A redação do decreto teve que ser processada rapidamente, e não ficou claro para os técnicos que havia impacto negativo para a indústria de fundos. A greve dos servidores da Receita Federal também impôs desafios adicionais para as discussões.

O problema só foi detectado após representantes do mercado financeiro terem alertado integrantes da Fazenda e do Palácio do Planalto, instantes após a publicação do texto no Diário Oficial.

Em reunião da JEO (Junta de Execução Orçamentária), antes da formalização das medidas, foi perguntado a representantes da Fazenda se o aumento do IOF havia sido discutido com o Banco Central. A resposta foi genérica, mas positiva.

A mesma posição foi repetida pelo secretário-executivo da Fazenda, Dario Durigan, na entrevista coletiva de quinta-feira (22). Ele respondeu assertivamente, o que acabou abrindo uma crise entre a pasta e o presidente do BC, Gabriel Galípolo -que disse publicamente ter sido surpreendido com o aumento do IOF para as remessas de fundos brasileiros ao exterior e se posicionou contra a medida.

Auxiliares de Haddad negam que tenha havido esse diálogo em reunião da JEO e afirmam que todo o rito de discussão técnica e elaboração do decreto foi seguido à risca.
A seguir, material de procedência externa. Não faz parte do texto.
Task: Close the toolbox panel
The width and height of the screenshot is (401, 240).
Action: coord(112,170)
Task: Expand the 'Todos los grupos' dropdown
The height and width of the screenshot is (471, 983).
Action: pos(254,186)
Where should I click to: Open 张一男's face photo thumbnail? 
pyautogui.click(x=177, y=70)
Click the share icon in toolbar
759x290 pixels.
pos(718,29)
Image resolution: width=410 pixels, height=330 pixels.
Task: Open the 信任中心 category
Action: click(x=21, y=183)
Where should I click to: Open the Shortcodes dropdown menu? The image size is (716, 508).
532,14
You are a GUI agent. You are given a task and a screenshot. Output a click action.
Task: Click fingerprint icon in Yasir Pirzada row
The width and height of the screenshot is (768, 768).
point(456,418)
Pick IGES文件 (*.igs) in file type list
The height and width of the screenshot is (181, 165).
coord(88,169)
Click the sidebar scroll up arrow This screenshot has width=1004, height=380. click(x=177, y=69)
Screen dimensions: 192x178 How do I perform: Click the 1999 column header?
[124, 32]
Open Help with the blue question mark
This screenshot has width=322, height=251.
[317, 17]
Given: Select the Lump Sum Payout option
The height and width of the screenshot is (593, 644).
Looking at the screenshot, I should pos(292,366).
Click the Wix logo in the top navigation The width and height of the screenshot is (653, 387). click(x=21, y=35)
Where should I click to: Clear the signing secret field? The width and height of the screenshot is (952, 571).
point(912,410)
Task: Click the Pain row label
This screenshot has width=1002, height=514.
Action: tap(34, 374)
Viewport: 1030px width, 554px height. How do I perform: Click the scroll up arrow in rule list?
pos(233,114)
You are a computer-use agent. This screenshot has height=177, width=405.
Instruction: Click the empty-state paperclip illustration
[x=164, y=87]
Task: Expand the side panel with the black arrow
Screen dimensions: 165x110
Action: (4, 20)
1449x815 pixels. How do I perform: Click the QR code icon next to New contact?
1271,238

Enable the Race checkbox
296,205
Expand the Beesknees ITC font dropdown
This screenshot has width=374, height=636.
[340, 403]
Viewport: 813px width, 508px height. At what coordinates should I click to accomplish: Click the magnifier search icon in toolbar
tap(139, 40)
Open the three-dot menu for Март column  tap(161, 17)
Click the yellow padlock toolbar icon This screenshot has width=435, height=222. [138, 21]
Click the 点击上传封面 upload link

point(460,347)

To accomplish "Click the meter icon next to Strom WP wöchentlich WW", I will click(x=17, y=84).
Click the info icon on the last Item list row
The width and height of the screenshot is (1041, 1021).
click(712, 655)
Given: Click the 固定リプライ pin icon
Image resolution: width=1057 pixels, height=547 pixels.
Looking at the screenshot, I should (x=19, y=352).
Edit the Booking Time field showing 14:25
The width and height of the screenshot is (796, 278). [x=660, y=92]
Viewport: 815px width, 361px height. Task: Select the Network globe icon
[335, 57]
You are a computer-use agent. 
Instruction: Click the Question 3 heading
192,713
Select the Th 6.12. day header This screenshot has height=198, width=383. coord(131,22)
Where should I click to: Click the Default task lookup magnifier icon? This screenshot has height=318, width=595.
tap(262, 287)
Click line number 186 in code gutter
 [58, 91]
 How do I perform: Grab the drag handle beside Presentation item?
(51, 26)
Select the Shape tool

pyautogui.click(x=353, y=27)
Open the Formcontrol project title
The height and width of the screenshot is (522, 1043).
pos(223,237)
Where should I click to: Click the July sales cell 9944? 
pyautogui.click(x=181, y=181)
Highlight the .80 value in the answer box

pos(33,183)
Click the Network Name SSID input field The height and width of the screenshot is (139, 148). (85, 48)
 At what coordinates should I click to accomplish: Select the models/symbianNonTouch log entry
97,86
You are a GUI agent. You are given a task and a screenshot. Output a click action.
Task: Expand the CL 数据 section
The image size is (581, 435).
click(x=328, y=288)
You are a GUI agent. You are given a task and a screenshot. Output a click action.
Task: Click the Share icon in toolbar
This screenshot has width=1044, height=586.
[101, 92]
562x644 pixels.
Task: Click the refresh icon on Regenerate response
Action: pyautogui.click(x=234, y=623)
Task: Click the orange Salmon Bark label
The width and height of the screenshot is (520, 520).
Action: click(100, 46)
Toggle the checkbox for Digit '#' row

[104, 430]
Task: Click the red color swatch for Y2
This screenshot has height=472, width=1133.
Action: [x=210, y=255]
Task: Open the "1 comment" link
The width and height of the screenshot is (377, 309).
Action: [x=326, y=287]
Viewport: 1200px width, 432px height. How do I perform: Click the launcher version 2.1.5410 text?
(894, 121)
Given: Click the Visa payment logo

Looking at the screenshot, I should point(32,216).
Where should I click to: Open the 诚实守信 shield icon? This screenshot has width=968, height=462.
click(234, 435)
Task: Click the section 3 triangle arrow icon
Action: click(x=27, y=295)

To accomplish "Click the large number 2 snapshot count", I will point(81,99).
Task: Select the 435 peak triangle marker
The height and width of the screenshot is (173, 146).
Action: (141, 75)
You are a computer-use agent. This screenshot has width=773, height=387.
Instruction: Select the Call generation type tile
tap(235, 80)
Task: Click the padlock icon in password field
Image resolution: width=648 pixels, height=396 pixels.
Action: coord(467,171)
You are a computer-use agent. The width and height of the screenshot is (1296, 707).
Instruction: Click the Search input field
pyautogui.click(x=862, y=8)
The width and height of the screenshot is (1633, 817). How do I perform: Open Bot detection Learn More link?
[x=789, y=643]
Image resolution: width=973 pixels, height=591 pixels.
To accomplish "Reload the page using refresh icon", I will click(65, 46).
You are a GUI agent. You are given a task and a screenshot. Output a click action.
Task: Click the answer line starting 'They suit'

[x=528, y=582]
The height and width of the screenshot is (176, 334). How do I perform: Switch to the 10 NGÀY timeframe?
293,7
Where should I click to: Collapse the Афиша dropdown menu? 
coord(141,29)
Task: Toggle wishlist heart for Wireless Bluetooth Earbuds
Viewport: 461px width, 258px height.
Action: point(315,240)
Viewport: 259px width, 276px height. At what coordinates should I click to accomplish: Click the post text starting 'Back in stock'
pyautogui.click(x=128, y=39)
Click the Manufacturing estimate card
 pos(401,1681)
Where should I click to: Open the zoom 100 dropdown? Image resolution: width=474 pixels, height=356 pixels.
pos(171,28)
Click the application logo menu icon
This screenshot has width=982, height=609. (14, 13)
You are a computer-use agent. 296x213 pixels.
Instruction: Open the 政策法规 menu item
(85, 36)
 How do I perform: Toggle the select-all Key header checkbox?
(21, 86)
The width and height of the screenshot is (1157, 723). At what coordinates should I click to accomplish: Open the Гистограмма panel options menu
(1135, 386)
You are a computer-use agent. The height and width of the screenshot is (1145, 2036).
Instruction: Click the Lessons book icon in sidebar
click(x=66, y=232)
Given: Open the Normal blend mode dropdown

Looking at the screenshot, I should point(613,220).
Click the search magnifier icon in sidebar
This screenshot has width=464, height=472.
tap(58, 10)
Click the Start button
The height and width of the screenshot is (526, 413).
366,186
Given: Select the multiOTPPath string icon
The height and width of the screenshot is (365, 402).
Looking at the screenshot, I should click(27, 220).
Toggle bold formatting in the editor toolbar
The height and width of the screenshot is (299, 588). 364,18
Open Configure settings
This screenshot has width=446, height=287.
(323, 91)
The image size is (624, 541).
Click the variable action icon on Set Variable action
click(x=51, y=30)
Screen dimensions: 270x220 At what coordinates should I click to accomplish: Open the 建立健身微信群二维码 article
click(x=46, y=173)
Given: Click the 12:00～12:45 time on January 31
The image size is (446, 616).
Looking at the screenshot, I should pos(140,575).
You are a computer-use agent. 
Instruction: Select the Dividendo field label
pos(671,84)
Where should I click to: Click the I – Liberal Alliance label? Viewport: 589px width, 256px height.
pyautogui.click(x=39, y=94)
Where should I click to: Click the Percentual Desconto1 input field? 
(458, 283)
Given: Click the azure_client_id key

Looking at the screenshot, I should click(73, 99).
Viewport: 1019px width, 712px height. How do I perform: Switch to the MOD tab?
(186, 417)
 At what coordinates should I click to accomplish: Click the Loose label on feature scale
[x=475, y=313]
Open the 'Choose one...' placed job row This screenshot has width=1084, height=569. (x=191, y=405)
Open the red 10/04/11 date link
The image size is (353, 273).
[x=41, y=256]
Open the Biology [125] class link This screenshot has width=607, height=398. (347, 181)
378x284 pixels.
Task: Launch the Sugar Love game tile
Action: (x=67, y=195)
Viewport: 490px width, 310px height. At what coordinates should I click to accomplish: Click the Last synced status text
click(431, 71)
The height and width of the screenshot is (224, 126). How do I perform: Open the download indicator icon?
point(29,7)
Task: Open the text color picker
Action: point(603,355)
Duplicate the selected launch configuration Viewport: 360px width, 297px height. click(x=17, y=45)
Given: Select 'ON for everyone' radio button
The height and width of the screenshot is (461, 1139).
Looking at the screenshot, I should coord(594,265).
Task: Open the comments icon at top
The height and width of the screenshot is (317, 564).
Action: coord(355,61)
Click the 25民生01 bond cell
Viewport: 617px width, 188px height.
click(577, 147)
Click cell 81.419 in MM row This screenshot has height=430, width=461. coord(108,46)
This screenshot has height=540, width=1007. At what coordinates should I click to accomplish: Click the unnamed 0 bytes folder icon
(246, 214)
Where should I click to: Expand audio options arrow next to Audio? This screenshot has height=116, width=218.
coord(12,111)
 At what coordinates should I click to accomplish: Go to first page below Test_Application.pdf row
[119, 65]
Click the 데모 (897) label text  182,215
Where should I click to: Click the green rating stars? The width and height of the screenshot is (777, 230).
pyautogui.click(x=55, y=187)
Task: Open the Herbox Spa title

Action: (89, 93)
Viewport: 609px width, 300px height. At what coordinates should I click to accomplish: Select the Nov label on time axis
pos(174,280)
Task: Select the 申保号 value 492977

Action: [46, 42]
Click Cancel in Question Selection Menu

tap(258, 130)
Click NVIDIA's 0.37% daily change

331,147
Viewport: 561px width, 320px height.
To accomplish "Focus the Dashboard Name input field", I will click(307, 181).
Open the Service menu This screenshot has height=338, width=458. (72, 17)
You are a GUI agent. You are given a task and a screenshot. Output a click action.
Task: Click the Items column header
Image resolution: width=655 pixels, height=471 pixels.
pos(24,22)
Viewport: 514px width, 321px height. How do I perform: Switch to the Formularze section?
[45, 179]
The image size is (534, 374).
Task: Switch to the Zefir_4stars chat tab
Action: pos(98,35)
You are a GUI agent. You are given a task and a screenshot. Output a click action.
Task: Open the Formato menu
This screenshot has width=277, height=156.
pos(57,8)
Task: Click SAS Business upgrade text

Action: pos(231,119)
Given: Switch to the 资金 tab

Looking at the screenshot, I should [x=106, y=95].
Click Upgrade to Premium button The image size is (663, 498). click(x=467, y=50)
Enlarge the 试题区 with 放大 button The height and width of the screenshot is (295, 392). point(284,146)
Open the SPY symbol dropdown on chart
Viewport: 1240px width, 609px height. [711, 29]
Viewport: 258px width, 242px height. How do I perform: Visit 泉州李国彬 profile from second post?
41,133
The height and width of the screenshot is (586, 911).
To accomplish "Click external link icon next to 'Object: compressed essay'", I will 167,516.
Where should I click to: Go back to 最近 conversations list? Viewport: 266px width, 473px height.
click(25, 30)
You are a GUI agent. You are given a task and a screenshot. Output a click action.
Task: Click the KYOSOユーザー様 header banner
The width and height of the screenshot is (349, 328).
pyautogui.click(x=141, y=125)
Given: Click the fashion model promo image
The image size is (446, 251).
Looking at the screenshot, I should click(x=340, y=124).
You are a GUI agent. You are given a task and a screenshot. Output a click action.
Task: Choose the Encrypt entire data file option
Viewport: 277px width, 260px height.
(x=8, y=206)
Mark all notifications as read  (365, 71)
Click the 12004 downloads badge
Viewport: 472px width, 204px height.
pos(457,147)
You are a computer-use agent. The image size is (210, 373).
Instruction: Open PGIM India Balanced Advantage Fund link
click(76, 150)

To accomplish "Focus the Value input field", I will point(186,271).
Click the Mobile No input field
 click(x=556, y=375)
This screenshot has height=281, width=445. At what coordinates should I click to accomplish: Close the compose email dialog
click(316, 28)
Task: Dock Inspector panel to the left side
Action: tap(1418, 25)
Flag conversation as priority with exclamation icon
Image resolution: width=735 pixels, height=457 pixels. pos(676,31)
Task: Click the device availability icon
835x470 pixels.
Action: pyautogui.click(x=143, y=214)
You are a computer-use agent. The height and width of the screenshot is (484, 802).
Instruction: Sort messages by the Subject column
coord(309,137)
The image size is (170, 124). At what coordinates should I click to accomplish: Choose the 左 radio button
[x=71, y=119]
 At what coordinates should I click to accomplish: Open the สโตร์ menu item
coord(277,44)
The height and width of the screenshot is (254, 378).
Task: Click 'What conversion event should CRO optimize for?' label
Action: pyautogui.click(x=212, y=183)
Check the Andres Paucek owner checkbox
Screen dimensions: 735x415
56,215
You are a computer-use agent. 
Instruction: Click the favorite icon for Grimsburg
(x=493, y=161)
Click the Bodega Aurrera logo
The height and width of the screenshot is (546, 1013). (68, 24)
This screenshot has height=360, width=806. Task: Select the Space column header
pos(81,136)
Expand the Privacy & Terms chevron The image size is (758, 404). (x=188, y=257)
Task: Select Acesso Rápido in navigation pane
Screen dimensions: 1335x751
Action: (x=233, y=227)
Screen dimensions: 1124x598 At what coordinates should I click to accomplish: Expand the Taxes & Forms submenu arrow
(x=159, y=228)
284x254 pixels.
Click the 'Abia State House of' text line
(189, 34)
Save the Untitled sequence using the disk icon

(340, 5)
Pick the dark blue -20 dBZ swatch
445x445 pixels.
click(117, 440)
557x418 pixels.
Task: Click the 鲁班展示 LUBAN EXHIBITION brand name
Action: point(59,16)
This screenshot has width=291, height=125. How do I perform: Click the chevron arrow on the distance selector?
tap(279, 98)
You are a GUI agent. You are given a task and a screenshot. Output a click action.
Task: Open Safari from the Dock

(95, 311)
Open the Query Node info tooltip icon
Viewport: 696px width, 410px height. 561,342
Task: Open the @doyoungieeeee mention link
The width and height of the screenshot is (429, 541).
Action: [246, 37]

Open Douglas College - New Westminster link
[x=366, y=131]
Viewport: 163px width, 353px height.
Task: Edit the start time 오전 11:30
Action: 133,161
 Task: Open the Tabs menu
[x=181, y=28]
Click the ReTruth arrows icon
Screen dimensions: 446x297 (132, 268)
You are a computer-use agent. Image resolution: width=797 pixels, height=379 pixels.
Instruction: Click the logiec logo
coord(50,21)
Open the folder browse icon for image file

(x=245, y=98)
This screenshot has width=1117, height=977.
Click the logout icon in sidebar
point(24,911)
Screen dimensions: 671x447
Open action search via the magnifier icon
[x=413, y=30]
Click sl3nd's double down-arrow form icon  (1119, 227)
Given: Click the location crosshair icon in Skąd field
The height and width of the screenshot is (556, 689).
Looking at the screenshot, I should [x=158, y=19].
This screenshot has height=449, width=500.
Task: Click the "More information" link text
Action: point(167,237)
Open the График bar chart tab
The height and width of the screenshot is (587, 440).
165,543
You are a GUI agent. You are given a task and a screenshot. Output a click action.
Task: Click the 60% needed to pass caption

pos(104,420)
Eles atribuem as informações, confirmadas à reportagem por integrantes do governo, a uma tentativa de atrapalhar o trabalho do ministro.

Procurados, Fazenda, Casa Civil e a Secom (Secretaria de Comunicação) da Presidência da República não se manifestaram até a publicação deste texto.

Galípolo se reuniu na terça-feira (20) com Haddad na sede da Fazenda, quando teria, segundo a versão da pasta, tomado conhecimento sobre o conteúdo do decreto do IOF -o que o presidente do BC nega. No entanto, o assunto já tinha sido colocado à mesa no final do ano passado. Na ocasião, Galípolo se manifestou contra a medida por entender que ela tinha “cheiro” de controle de capitais.

Em meio à crise deflagrada pelo decreto da semana passada, o presidente do BC pediu a Haddad que desfizesse publicamente o mal-entendido, mas a manifestação do ministro nas suas redes sociais foi considerada insuficiente para colocar um ponto final no assunto. Na postagem, Haddad usou o verbo negociar, deixando no ar a possibilidade de os dois terem discutido o tema. “Sobre as medidas fiscais anunciadas, esclareço que nenhuma delas foi negociada com o BC”, escreveu o ministro.

Na entrevista ao jornal O Globo, Haddad voltou a dizer que teve uma “longa discussão” no gabinete sobre vários assuntos, incluindo o decreto. “Esse tema foi tratado, mas o Gabriel não participou da elaboração do decreto nem leu o documento. A redação do ato não passa pelo Banco Central”, disse.

A entrevista gerou novo mal-estar entre os dois. Procurada, a assessoria de Galípolo reiterou que o presidente do BC não foi informado sobre as mudanças no IOF.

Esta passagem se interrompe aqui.